== Segment start ==

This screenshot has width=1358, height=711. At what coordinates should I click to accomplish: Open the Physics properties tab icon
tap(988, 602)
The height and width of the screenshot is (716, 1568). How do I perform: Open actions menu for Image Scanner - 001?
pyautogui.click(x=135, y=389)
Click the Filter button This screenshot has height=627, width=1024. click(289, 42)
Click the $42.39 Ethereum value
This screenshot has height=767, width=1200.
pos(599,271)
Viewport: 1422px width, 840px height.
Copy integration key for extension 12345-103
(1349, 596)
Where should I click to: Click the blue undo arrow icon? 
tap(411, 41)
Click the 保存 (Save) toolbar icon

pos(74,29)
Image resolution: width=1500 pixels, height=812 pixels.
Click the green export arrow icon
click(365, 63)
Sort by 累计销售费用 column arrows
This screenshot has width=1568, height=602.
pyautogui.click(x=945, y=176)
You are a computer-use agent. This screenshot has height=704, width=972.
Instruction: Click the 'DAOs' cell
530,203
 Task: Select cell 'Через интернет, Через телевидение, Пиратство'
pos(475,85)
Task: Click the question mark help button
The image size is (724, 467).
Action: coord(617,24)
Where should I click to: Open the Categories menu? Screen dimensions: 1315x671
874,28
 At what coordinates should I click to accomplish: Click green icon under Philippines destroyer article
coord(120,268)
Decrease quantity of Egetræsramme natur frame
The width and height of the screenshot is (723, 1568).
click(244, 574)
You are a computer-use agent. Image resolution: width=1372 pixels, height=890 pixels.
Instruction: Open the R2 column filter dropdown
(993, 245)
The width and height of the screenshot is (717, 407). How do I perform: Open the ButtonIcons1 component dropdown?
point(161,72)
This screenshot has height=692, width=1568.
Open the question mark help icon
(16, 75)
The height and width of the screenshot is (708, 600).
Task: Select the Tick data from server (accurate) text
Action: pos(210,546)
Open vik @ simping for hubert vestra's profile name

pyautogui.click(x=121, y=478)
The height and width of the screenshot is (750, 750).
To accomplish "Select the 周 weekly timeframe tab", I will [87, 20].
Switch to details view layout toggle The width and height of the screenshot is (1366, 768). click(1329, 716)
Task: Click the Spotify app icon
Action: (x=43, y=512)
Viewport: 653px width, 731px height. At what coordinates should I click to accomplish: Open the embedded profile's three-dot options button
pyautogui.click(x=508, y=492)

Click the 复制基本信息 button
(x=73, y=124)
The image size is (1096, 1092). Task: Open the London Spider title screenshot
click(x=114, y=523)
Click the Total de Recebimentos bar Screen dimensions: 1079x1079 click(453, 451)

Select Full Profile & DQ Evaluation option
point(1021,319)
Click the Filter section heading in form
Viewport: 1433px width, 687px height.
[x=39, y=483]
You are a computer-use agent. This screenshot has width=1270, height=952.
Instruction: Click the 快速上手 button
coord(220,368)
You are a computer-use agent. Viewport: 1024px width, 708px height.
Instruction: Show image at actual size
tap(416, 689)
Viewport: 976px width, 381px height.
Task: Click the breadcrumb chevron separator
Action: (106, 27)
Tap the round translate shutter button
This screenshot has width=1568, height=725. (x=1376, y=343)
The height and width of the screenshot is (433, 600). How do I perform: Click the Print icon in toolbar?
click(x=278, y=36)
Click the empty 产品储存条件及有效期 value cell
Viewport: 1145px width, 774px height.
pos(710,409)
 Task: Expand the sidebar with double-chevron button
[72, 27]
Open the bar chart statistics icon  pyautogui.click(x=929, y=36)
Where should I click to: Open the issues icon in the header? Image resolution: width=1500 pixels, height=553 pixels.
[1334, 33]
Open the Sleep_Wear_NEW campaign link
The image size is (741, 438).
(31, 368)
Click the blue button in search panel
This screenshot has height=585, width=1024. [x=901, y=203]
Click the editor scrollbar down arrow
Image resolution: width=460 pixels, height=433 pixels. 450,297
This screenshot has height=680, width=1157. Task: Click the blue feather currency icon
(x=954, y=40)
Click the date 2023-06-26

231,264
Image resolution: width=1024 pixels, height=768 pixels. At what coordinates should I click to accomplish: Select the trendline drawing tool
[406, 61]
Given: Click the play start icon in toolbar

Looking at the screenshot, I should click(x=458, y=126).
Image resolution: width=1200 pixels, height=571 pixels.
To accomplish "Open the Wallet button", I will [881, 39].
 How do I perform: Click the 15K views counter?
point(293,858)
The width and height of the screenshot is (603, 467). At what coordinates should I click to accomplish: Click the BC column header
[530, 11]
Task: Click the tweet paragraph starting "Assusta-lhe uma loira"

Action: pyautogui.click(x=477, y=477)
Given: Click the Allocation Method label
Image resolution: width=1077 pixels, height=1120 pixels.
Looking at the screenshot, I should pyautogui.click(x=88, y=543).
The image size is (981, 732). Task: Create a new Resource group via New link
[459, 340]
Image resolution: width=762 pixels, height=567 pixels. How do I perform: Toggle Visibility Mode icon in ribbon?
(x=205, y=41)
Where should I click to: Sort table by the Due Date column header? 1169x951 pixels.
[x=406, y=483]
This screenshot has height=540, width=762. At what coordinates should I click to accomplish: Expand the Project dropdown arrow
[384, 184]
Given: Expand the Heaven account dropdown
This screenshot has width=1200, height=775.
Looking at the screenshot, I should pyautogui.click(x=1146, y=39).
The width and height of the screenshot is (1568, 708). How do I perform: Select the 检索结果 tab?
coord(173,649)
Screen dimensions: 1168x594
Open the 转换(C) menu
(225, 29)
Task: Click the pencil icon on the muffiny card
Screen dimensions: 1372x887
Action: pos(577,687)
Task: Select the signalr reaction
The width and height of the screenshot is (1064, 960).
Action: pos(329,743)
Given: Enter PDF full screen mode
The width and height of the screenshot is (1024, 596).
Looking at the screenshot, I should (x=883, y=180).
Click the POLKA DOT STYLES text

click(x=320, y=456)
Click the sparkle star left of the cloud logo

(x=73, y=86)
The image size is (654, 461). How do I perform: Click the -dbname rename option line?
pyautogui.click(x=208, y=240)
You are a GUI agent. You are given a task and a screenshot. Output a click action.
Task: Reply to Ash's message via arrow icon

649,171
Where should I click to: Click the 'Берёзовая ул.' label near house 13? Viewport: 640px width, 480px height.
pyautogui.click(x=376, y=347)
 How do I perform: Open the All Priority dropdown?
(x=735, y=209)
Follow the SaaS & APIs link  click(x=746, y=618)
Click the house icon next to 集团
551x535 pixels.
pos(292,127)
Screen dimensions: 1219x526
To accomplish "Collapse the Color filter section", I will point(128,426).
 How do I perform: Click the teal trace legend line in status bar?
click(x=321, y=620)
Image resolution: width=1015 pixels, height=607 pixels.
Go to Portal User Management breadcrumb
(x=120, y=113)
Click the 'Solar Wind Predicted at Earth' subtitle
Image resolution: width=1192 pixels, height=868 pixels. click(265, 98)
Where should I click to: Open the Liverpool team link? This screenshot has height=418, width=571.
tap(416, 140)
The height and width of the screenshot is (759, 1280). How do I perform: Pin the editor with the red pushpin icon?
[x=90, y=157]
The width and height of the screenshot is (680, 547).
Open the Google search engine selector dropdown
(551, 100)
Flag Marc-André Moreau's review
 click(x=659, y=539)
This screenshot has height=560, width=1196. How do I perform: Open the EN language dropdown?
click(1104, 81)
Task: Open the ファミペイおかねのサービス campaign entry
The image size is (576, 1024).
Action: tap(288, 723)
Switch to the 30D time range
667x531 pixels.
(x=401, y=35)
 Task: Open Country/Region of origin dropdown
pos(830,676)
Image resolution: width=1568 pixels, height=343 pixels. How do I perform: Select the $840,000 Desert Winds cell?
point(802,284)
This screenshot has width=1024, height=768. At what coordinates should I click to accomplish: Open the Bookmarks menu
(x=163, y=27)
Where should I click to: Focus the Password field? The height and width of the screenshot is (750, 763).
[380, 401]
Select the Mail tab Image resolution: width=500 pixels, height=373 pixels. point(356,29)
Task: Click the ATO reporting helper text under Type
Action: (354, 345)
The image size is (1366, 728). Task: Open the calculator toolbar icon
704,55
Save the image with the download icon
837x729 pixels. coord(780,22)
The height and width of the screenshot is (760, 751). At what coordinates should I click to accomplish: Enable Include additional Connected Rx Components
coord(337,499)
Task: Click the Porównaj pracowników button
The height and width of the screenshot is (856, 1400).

== Segment end ==

• [INSTRUCTIONS FOR THE TASK]: Extract every line from the records above that contains the word "campaign".

• [SOLUTION]:
Open the Sleep_Wear_NEW campaign link
Task: Open the ファミペイおかねのサービス campaign entry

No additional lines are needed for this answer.